Quand j’étais en Erasmus, je n’étais pas du tout au contact des Français, je les fuyais un peu

 

Et son blog lui vaut également d’être contacté par Barcelone Accueil pour donner bénévolement des cours d’espagnol aux Français qui s’installent et qui ne parlent pas encore la langue. Petit à petit l'enseignant s’implique et devient secrétaire élu de l’association, qui organise de nombreux événements destinés à la communauté francophone de Catalogne. Un engagement important pour lui, qui entend renouer avec la culture française, l’entretenir et la faire partager. "Quand j’étais en Erasmus, je n’étais pas du tout au contact des Français, je les fuyais un peu, mais maintenant que je suis installé ici pour longtemps, j’aime conserver cette culture et certaines fêtes que je célébrais en France", analyse-t-il, même s’il est également adeptes des traditions catalanes.  
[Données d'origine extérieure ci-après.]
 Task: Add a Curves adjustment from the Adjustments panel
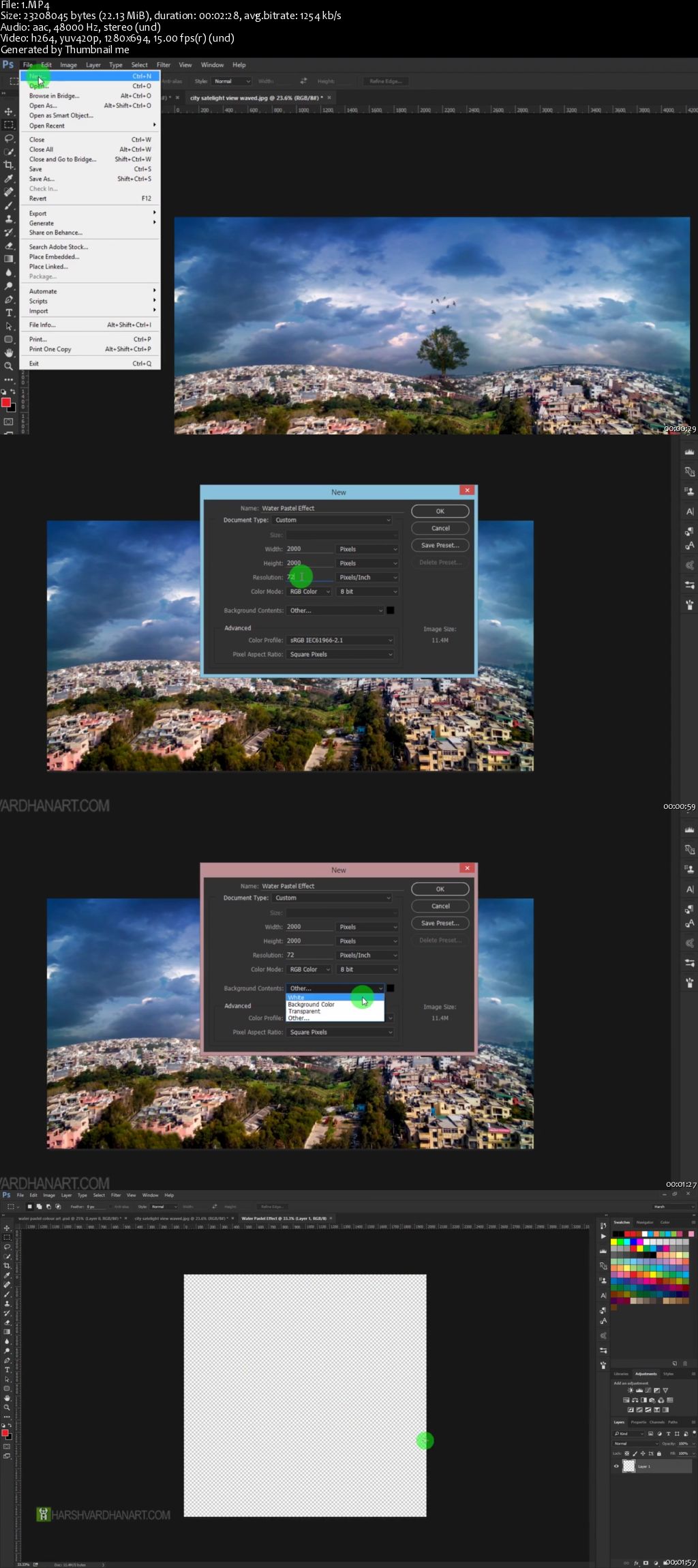point(648,1390)
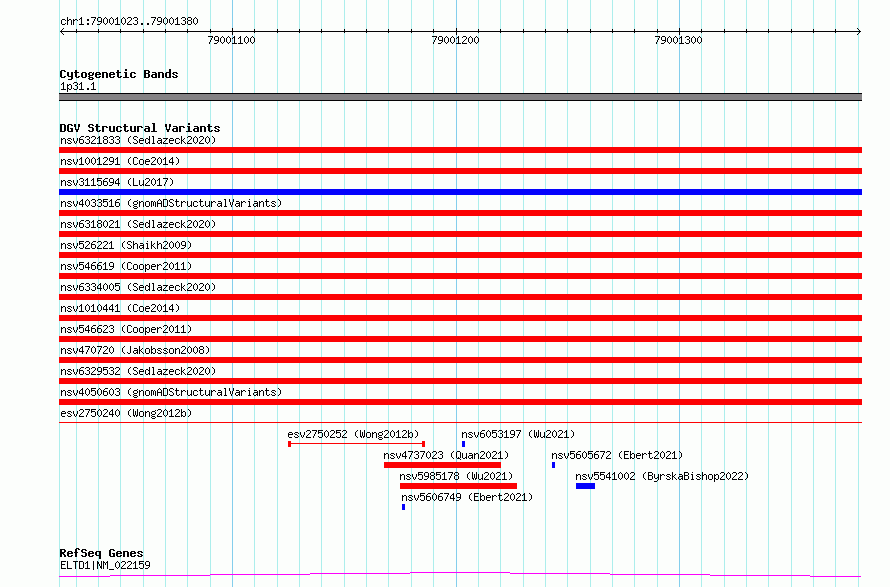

Avoir plusieurs casquettes fait désormais partie de sa personnalité, lui qui a toujours aimé mener plusieurs projets à la fois. "Cela me permet de relativiser chaque domaine dans lequel je travaille. Quand je donnais des cours et que je faisais ma thèse en même temps, cela me permettait de prendre du recul sur les deux activités. Ça continue aujourd’hui et ça me permet de mieux me retrouver dans ce que je fais"… même s’il ne compte pas les heures de sommeil.